Saved entries
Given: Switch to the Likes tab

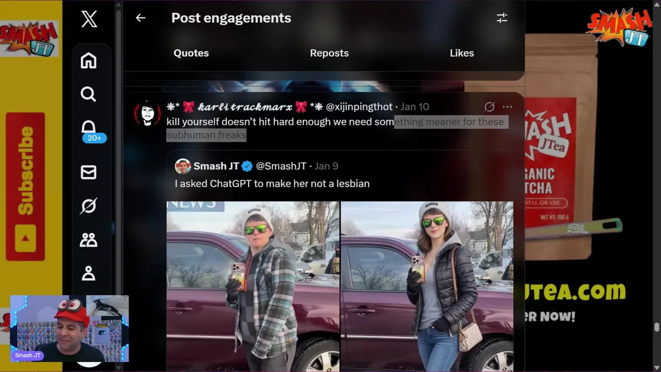Looking at the screenshot, I should pyautogui.click(x=462, y=53).
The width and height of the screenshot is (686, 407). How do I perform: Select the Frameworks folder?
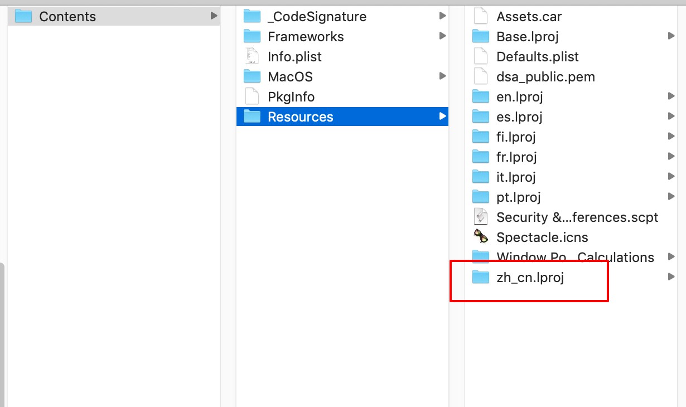coord(306,36)
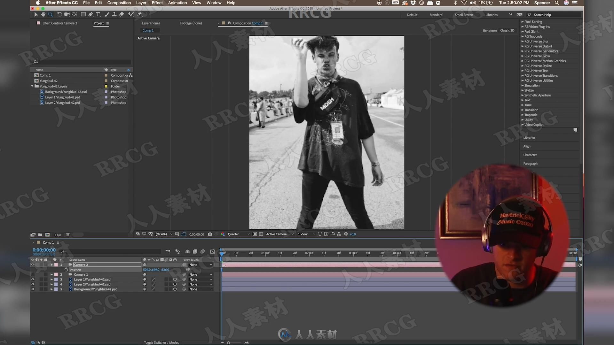Select the Shape tool in toolbar
The width and height of the screenshot is (614, 345).
coord(83,14)
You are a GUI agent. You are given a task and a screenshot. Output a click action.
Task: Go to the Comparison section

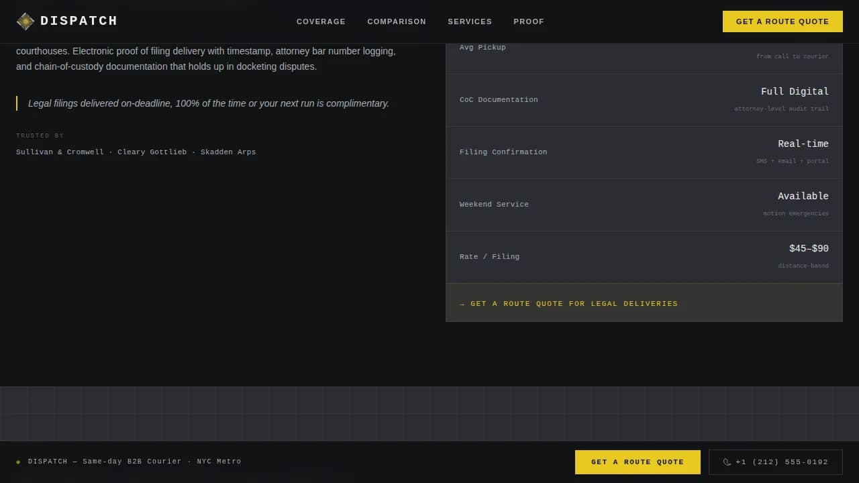coord(397,21)
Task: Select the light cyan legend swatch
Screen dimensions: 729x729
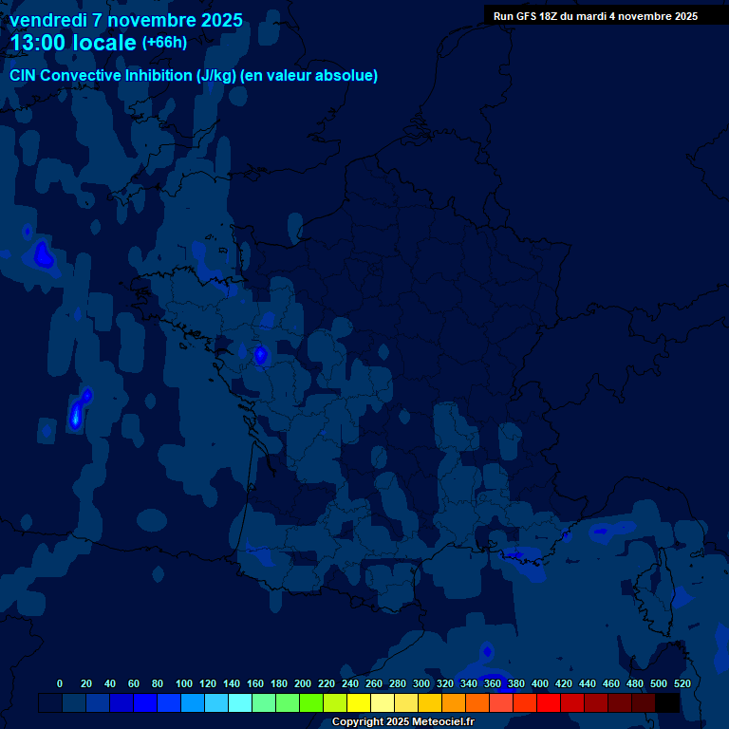Action: (x=240, y=703)
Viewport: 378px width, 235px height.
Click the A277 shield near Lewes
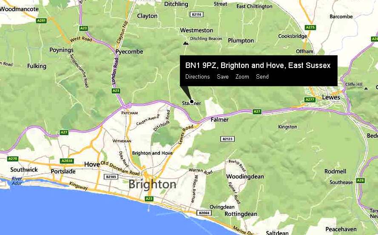(x=310, y=99)
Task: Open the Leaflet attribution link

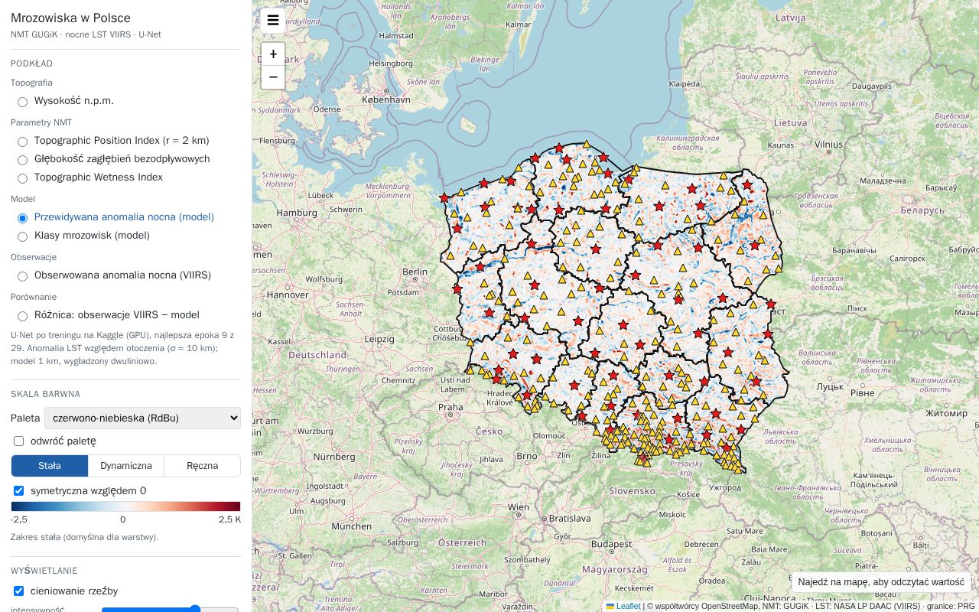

ACTIVITY:
Your reply should repeat the entries above exactly, leaving the pictures out.

FINAL ANSWER:
Given: Switch to the Likes tab

Looking at the screenshot, I should pyautogui.click(x=462, y=53).
The width and height of the screenshot is (686, 407). How do I perform: Select the Frameworks folder?
coord(306,36)
Select the Shape tool in toolbar
The width and height of the screenshot is (614, 345).
coord(83,14)
You are a GUI agent. You are given a task and a screenshot. Output a click action.
Task: Go to the Comparison section

coord(397,21)
Task: Select the light cyan legend swatch
Screen dimensions: 729x729
Action: (x=240, y=703)
Viewport: 378px width, 235px height.
Click the A277 shield near Lewes
(x=310, y=99)
Task: Open the Leaflet attribution link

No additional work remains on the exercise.